Tucked in a shaded corner near the Strawberry Fields sign, a mass of Michaelmas daisies bloomed. Long white petals, varying in number from 6 to 9, radiated from a small yellow center. Someone played “Imagine” at the Imagine Mosaic.

Here is the chestnut report: withered leaves cover the ground; more than half the leaves still on the tree are blighted. The golf ball sized nuts are also browning. I crushed one underfoot to find the nut still unformed, although the meat inside was moist and green, suitable, I’d think, for the most discriminating squirrel.

Grass grew a foot high around the rhododendra, and had started to bolt.

The cowboy crooner was there again. As I walked by he called for volunteers to dance to his next number, the beautiful “Quando, Quando, Quando.” I could have told him it wasn’t so easy to get people to dance.

Maggie the dog stopped to visit. The black scotch terrier sitting at my feet, seemingly absorbed in my music, made a wonderful photo op. After some time, Marcel scooped the dog up and whisked her away, after which I played for the next hour pretty much to myself.

Just when I thought that this would be the day, the day I took in nothing, an old woman fumbled in her change purse. “I’m sorry it’s not more,” she said, putting 8 dimes into my case. “You were so nice to me.” I had no idea what she meant by that; perhaps she’d seen me before and we’d exchanged pleasantries.

A 20-something on a bike braked in front of me.
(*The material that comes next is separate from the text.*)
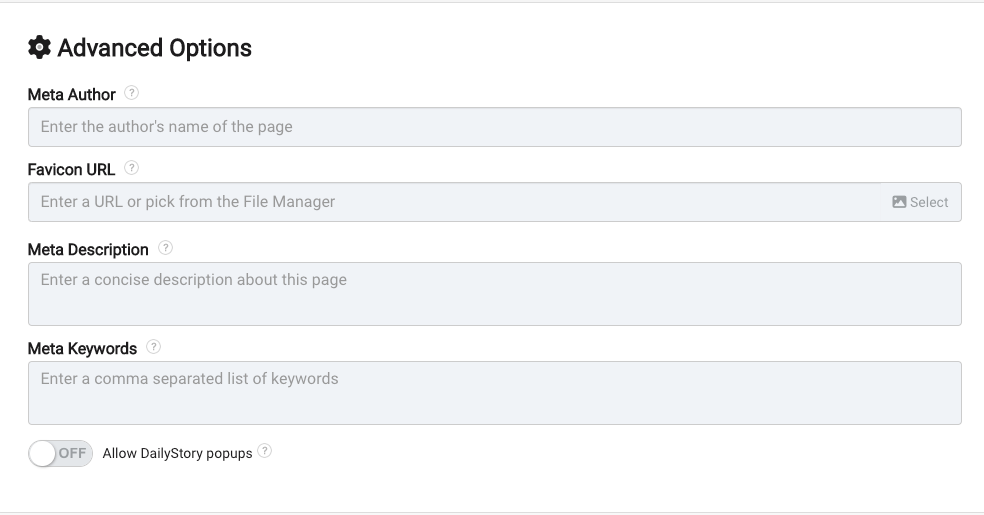Click the gear icon beside Advanced Options
The image size is (984, 515).
click(x=39, y=48)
He reached into one pocket, then another. “Sorry, mate, all I have is Irish money.”

“No problem,” I said. “Next time you’re at the pub, have a drink for me.”
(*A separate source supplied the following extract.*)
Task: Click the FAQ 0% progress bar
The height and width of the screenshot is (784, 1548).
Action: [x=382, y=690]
A teenaged boy gave me a quarter.

A family stopped to hear me play. “Have you got time for a hula today?” The young daughter danced beautifully to “The Hukilau Song.” “Where are you from?” I asked her between verses.

“Holland.”

“Holland? Wow, I know Holland, what city?”

She looked puzzled. “Holland,” she repeated.

I looked toward the parents. “Holland, Pennsylvania.”

“Pennsylvania, ok,” I said, and launched into the second verse. At the end of the dance, they walked off. The day’s total came to $1.05, my worst day ever.